Plans were changed somewhat today.  I was going to sort out our wardrobes, taking all the clothes out, putting some to one side for the charity shop, cleaning the wardobe inside, removing some items which can go into the spare drawers in the guest bedroom, and putting everything tidily away.  This is a job which hasn’t been done for a long time and certainly needs attention.

But then the sun put in an appearance and as I’m going to the hairdresser tomorrow I realized that the weekend would soon be upon us and we didn’t want to go on the Great Christmas Tree Hunt when the world and his wife and their dog were also in search of the perfect tree.

And so this morning saw us driving to Plants Galore, a very large plants supermarket about 12 to 15 miles from our home.  Our elder son had bought a Christmas tree there at the weekend and said that the quality and the prices were good.  So it was a toss up of whether to buy locally and pay more or drive 15 miles there and back for a cheaper tree. We chose the latter.

The trees looked excellent, all fit and healthy like they’d had a good workout and were eating the right food.  We saw one we liked immediately – no argument this time between husband and myself as to which one to have – a lovely 5ft bushy tree and it’s now in our garage, having had the end of the trunk sawn off and having a good drink in a bucket of water.

I said I liked holly wreaths for the front door, but really I meant real foliage/holly wreaths, not faux wreaths, regardless of how pretty some of those are.  And so we bought a wreath although it’s not holly, but made from the  off cuts of the trees, with additional bits and pieces – dried orange slices, fir cones, ribbon – to embellish it.

What surprised us when we arrived at Plants Galore was a whole row of olive trees, complete with olives.

So if you want an olive tree, here’s where can get one. They are around £700 each.  On some of the non-pruned trees we could see olives growing.

Inside, there were miles of plants, including ornamental cabbages …

And, below, some rather elegant box balls …

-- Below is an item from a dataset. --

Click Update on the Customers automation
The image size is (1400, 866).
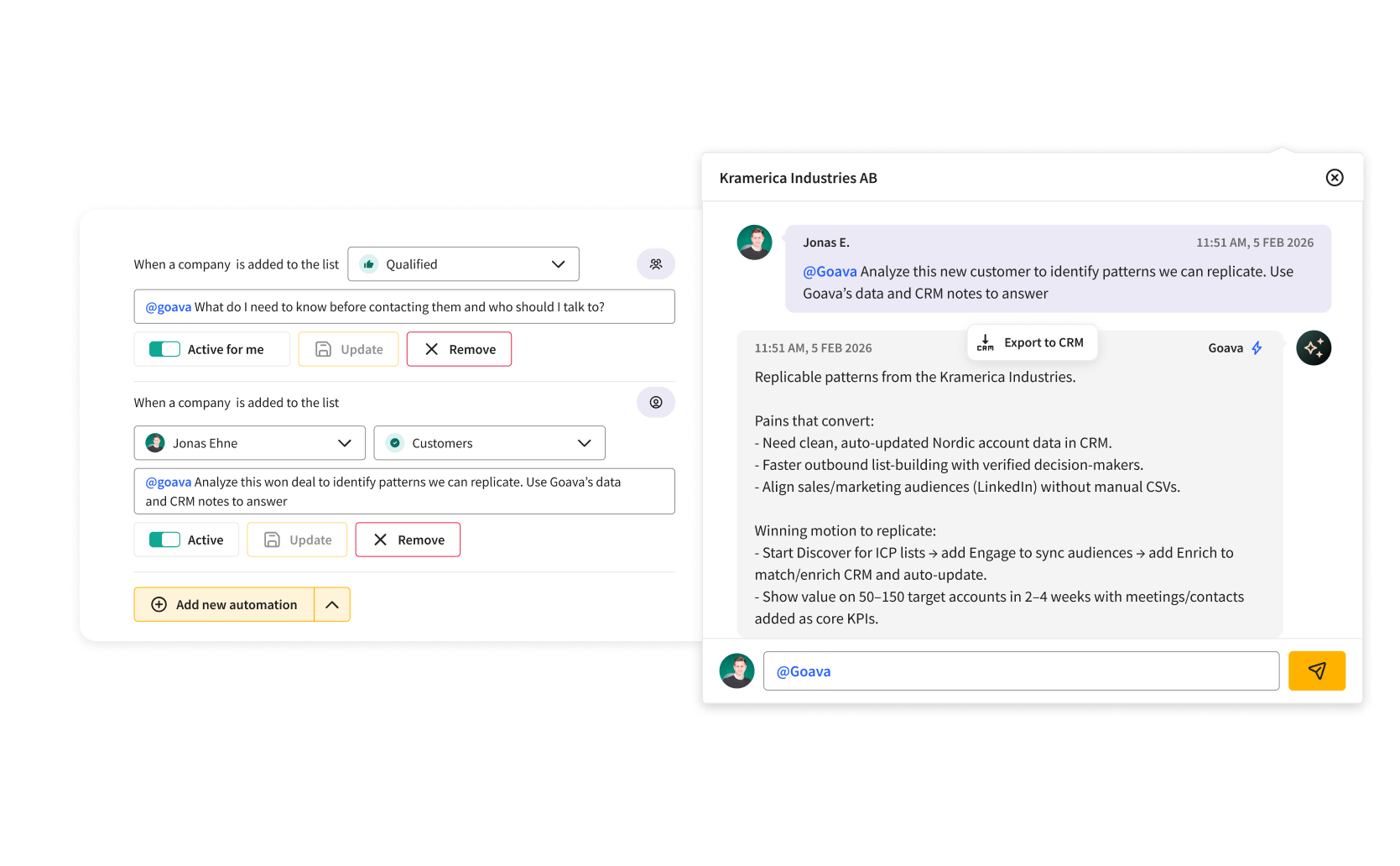[297, 540]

I would also say that the staff here were helpful and friendly. That, as well as quality of goods and competitive prices, is very important in my book.

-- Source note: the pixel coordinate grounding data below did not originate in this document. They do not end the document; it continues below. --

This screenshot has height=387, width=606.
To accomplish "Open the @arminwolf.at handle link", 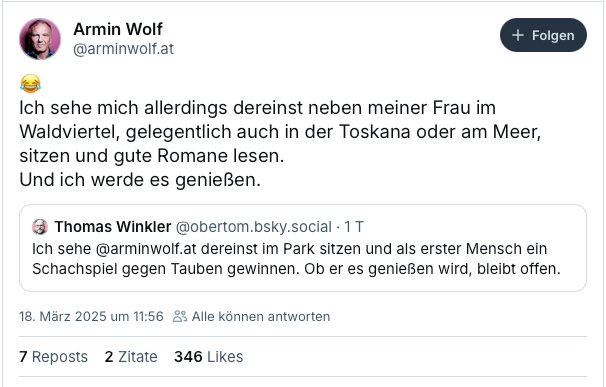I will pyautogui.click(x=123, y=49).
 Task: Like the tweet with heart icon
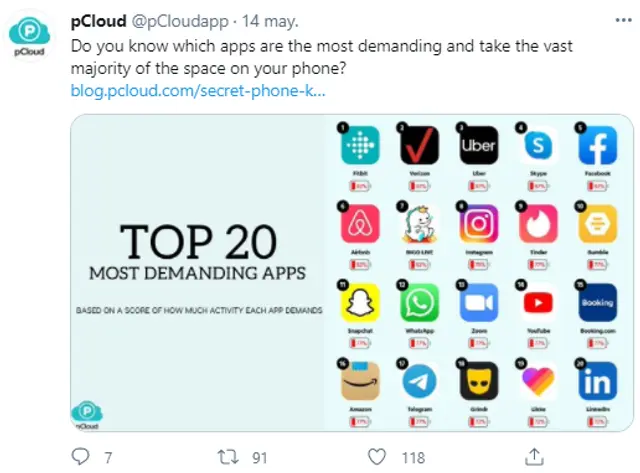pyautogui.click(x=377, y=457)
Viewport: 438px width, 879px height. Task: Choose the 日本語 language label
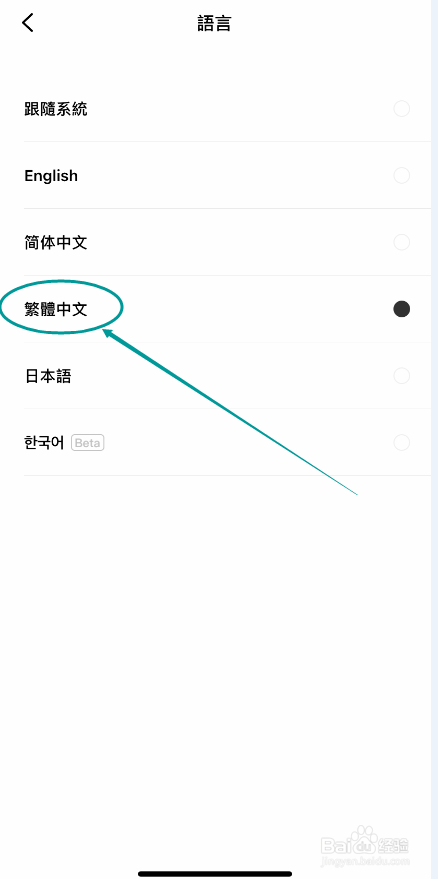tap(48, 376)
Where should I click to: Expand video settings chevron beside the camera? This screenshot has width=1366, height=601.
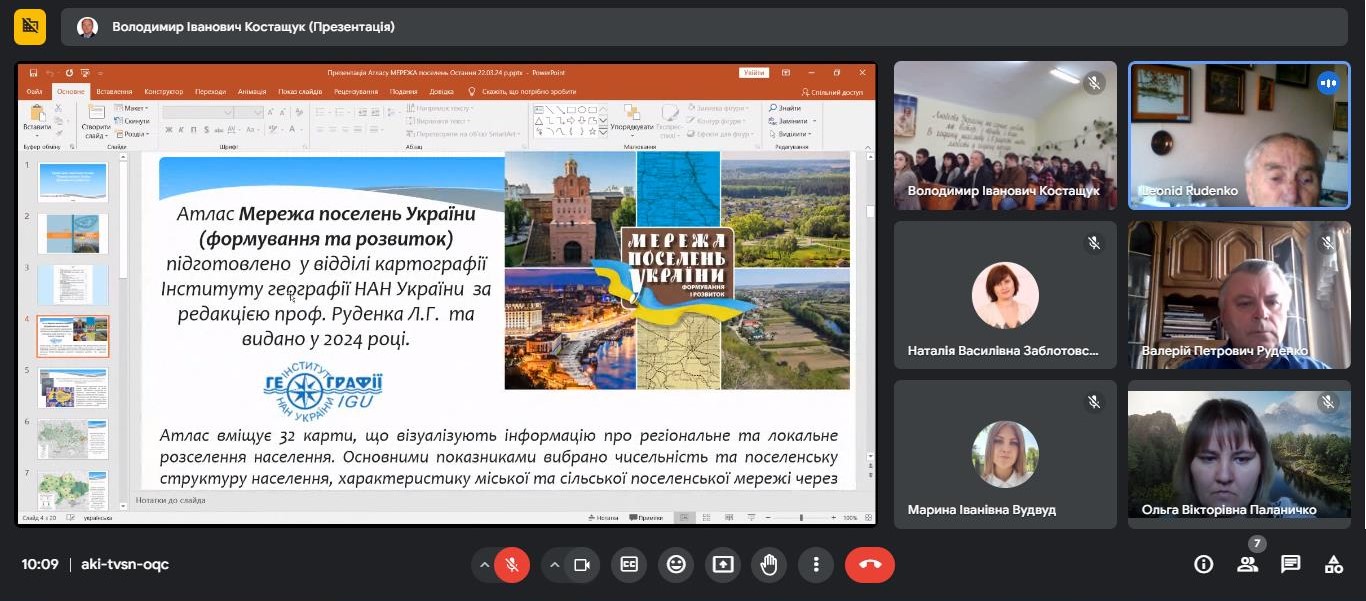(x=555, y=565)
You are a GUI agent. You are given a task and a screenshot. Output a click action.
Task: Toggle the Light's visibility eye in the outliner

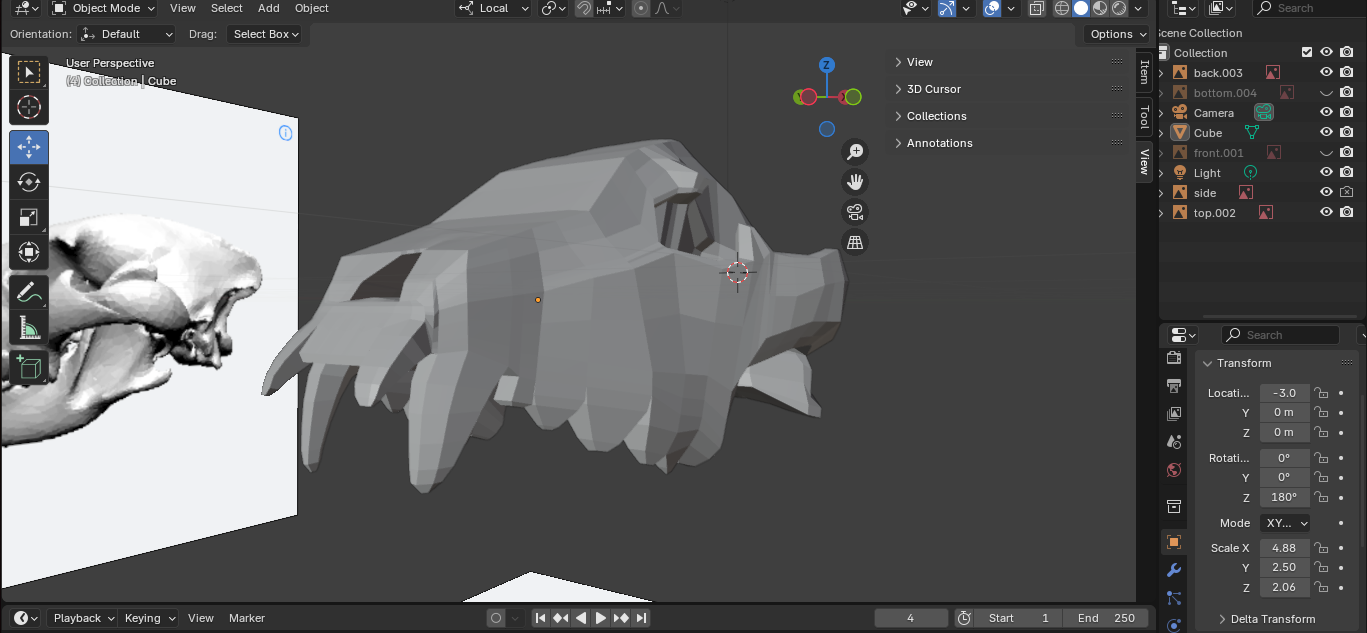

We then began to return home but decided, en route, to pop into the golf club for lunch.  I expected to see the place packed out as Tuesday is Ladies Day on the course, but it was almost empty (the club house and the course) and so we were served quickly.  Then we called at The Range on the way home.  It isn’t my favourite place. Nothing at all wrong with it, but as they say, horses for courses.  It’s just not my natural habitat.  But they sell dishwasher tabs and I bought two large packets.  I also saw some nice quality colouring pencils, so bought a pack of those for our little grandson. I don’t believe in buying cheap pencils for him just because he’s a child.  Such things are disappointing as they rarely sharpen well, so I’ve bought decent-quality ones.  I’d better start collecting other things for Christmas for him soon – Lego, Playmobile, books, clothes – but it doesn’t take a month of Sundays to buy Christmas presents, it will be all done within the next week or so.

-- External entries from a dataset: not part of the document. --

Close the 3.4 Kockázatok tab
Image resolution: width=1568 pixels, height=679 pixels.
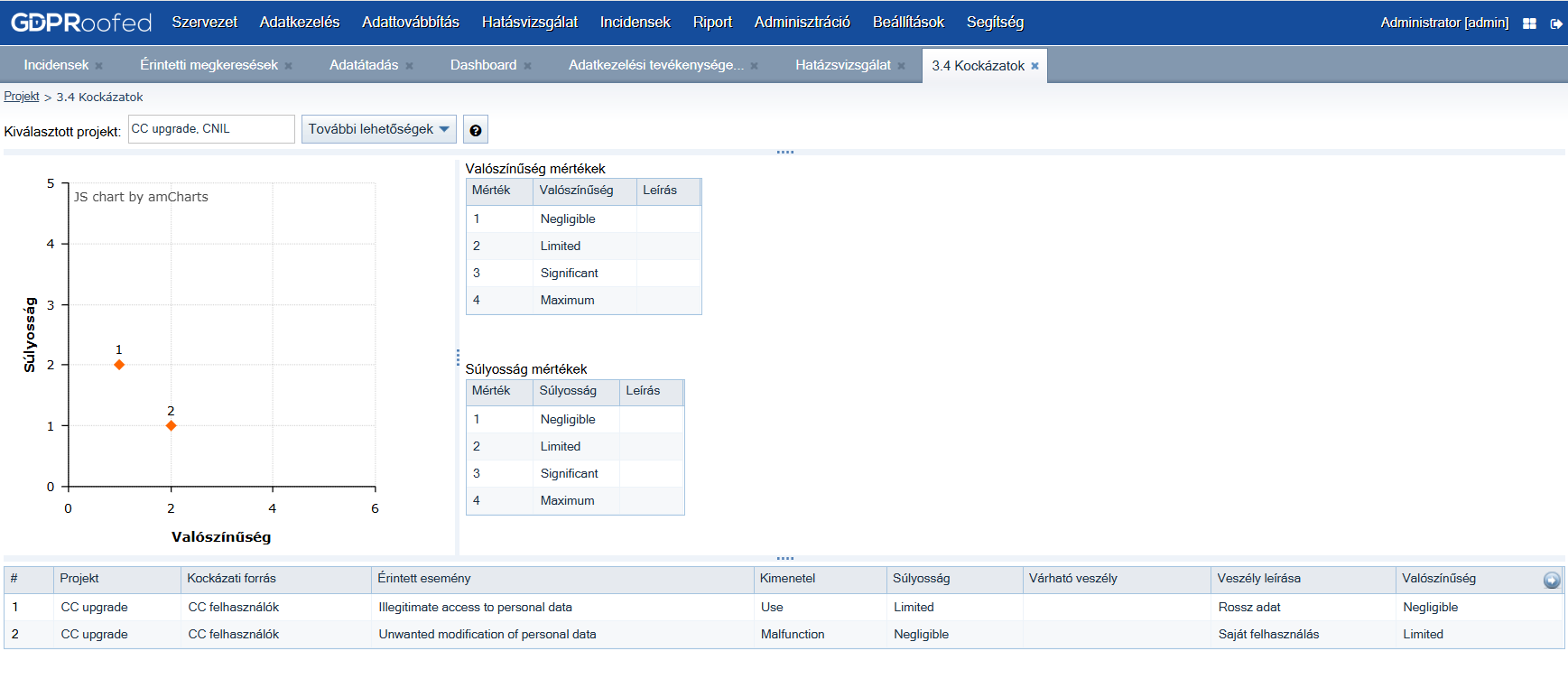[x=1035, y=66]
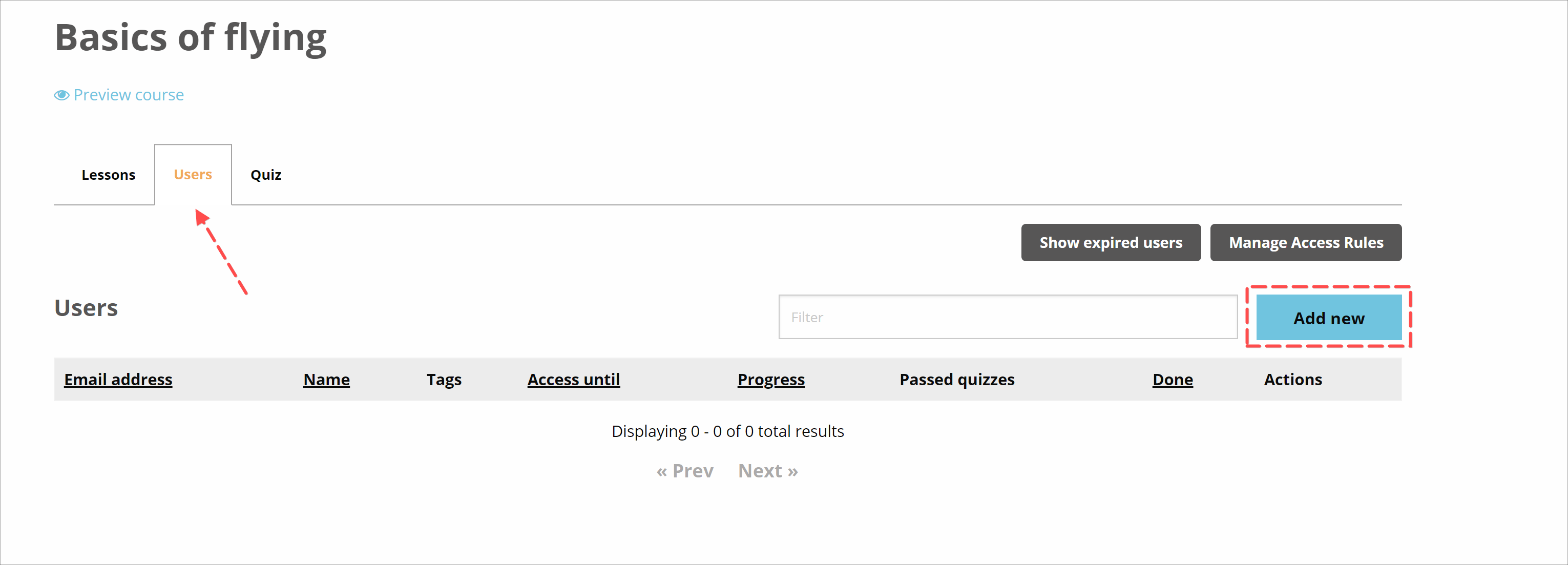The width and height of the screenshot is (1568, 565).
Task: Go to the Prev results page
Action: click(684, 471)
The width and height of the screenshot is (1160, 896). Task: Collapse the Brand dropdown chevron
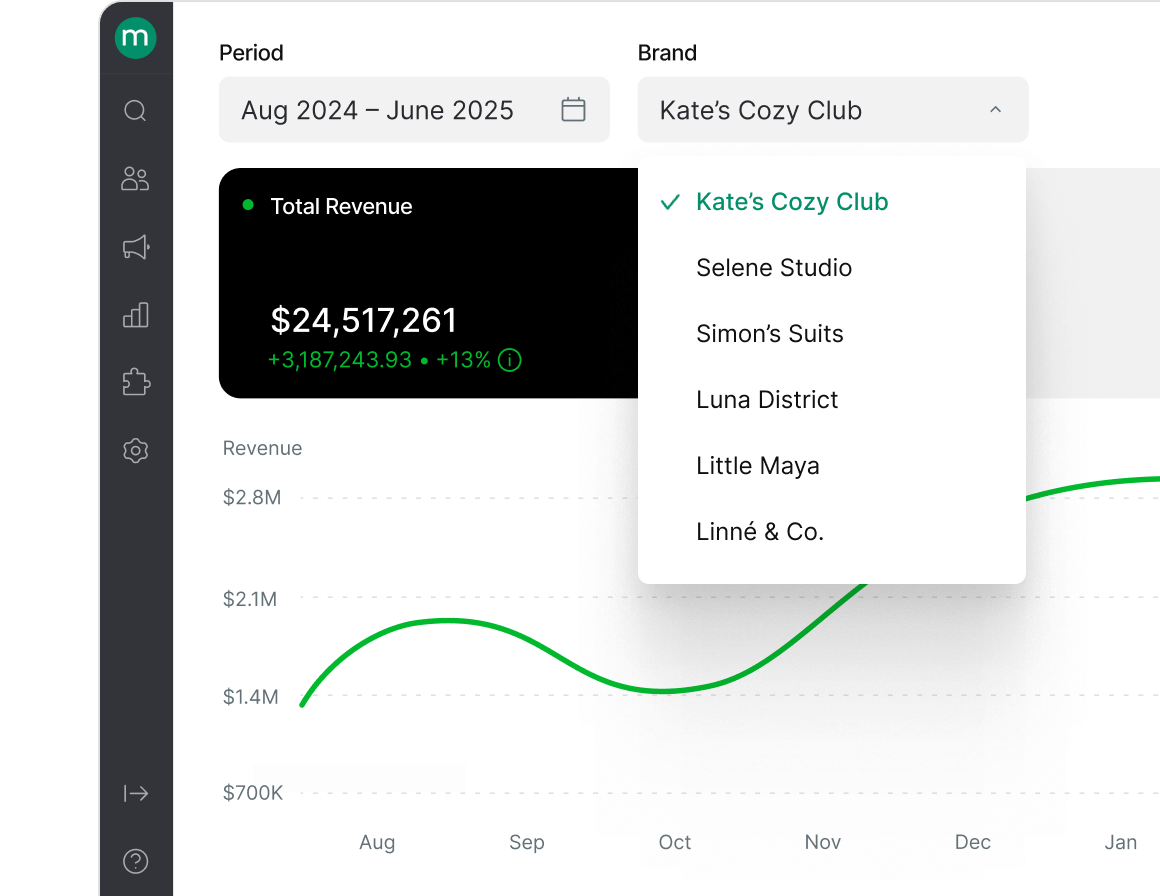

Since returning home I’ve contacted Amazon regarding my Sony camera, bought last July, the 2nd one which has developed a fault.  I managed to speak to someone in Technical Services and he emailed a return label and the camera, packed up, will be collected by Hermes and about a week later I will receive a full refund.

The problem is that the camera’s focusing isn’t working.  When I open the camera the image that I point at looks blurry and I have to close the camera again and re-open it for it to clear. This has been  happening for several weeks now and was really annoying.  So it’s going back.

Once I’ve had a full refund I will buy another camera, not sure whether I will go for the same one as I actually like it and when working properly it gave good results, or buy a different kind.  My budget for this is around £150 (once I’ve received the refund) so I must be able to find something that works well, is easy to use, and gives good results in low light without having to use the flash. (I do have two large, quite expensive DSLR Nikons but they are too heavy to cart around day to day; I am no longer needing to take photos for magazines, so seldom use these.)

Husband has now hung the wreath on the front door …

Now for a cup of tea, it’s already getting dark and it’s only three twenty in the afternoon.

Until next time.


About Margaret Powling

Margaret Powling
Margaret’s main interests are her husband and family, her friends, her home, her garden, writing, literature, architecture, décor, social history, photography, historic houses and gardens, and towns, villages and the countryside. She writes about the things she enjoys: flowers, scent, fine soap, monthly style magazines, and other such small indulgences, such as afternoon tea or simply enjoying her summerhouse with a book. She invites you to enjoy this virtual visit to South Devon, England.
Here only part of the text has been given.